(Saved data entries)
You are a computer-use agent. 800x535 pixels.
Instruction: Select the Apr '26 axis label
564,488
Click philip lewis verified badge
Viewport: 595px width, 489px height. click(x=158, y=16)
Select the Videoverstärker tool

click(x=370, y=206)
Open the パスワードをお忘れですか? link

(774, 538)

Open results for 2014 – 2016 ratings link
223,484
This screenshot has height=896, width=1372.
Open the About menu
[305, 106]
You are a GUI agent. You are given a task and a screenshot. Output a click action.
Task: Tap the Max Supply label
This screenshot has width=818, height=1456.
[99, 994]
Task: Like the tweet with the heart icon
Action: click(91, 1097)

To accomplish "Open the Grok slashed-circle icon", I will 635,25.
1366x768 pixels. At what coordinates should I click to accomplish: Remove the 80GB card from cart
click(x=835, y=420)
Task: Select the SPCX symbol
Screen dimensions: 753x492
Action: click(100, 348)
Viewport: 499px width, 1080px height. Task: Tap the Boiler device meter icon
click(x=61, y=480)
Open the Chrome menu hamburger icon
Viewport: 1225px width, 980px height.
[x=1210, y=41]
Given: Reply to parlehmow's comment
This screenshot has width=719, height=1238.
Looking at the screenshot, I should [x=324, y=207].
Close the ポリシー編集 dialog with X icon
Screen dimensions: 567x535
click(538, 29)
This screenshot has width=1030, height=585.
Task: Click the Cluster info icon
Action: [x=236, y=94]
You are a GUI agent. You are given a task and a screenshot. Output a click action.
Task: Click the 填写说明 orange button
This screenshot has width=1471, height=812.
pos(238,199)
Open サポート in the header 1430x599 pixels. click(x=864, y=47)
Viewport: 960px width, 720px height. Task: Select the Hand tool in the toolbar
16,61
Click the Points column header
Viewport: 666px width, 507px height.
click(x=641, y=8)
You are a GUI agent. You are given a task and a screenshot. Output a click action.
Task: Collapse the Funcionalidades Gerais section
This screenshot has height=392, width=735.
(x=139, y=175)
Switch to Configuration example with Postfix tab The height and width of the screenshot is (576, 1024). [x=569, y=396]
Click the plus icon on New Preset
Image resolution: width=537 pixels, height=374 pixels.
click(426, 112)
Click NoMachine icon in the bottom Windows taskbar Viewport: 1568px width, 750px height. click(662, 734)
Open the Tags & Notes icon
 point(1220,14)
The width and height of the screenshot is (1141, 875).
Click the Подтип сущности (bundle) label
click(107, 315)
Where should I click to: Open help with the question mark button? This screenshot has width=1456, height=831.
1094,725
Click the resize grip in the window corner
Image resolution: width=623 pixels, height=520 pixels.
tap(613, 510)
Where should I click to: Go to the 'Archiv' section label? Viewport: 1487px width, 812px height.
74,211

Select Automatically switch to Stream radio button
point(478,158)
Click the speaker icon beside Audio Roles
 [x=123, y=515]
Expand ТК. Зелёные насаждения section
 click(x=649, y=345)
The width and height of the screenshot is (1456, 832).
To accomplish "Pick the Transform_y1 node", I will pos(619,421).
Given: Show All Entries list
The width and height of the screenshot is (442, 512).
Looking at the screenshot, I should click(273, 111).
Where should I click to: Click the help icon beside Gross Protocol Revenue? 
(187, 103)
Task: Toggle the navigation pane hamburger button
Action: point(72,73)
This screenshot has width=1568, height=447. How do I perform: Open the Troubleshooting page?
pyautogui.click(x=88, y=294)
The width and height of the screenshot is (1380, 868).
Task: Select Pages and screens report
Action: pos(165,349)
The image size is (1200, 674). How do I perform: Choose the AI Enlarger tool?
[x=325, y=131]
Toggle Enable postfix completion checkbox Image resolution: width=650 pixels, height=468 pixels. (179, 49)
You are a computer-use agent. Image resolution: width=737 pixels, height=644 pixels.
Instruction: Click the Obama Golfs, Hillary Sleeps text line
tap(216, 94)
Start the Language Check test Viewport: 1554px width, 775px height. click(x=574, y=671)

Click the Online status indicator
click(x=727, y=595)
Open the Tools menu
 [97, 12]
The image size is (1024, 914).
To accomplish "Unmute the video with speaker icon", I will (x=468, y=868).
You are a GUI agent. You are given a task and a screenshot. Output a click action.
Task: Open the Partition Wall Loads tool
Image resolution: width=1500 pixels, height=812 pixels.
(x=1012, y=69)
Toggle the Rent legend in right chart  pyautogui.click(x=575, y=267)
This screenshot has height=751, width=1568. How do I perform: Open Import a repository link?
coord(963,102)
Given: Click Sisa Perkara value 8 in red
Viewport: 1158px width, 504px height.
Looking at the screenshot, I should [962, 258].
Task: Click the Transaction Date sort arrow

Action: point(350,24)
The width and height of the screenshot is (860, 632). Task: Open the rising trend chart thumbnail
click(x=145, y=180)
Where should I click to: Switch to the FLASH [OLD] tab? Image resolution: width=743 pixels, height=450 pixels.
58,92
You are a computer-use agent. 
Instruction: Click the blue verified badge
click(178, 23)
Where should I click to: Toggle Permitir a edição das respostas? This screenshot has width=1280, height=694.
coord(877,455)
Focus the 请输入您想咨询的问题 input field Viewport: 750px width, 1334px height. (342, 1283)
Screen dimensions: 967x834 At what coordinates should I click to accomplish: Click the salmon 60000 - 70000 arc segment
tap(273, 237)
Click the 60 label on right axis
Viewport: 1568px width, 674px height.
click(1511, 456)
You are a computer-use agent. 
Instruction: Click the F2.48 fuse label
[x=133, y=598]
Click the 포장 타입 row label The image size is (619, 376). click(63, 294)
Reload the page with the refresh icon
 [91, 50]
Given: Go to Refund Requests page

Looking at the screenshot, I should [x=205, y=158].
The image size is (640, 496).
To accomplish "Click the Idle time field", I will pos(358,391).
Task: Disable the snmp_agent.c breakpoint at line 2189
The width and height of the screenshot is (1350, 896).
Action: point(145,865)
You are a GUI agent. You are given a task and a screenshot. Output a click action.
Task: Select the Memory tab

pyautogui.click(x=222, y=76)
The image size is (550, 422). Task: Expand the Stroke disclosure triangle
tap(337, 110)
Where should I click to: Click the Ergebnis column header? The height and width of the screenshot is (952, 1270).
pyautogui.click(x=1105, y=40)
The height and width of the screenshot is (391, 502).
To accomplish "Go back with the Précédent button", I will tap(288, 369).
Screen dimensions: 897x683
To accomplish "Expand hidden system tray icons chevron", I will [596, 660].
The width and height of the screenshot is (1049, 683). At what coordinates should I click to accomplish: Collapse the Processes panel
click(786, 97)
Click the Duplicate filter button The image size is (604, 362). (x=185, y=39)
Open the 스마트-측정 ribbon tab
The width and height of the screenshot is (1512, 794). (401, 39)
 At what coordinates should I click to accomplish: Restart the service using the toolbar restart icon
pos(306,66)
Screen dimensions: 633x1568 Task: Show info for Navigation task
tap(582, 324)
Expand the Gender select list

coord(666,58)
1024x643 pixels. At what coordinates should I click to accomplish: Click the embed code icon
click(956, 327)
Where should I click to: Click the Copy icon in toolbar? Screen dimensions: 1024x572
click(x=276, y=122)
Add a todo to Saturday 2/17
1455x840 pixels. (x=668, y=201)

TASK OBJECTIVE: List each line of the entries that holds the string "computer".

TASK RESULT:
You are a computer-use agent. 800x535 pixels.
You are a computer-use agent. Image resolution: width=737 pixels, height=644 pixels.
You are a computer-use agent. 
You are a computer-use agent. 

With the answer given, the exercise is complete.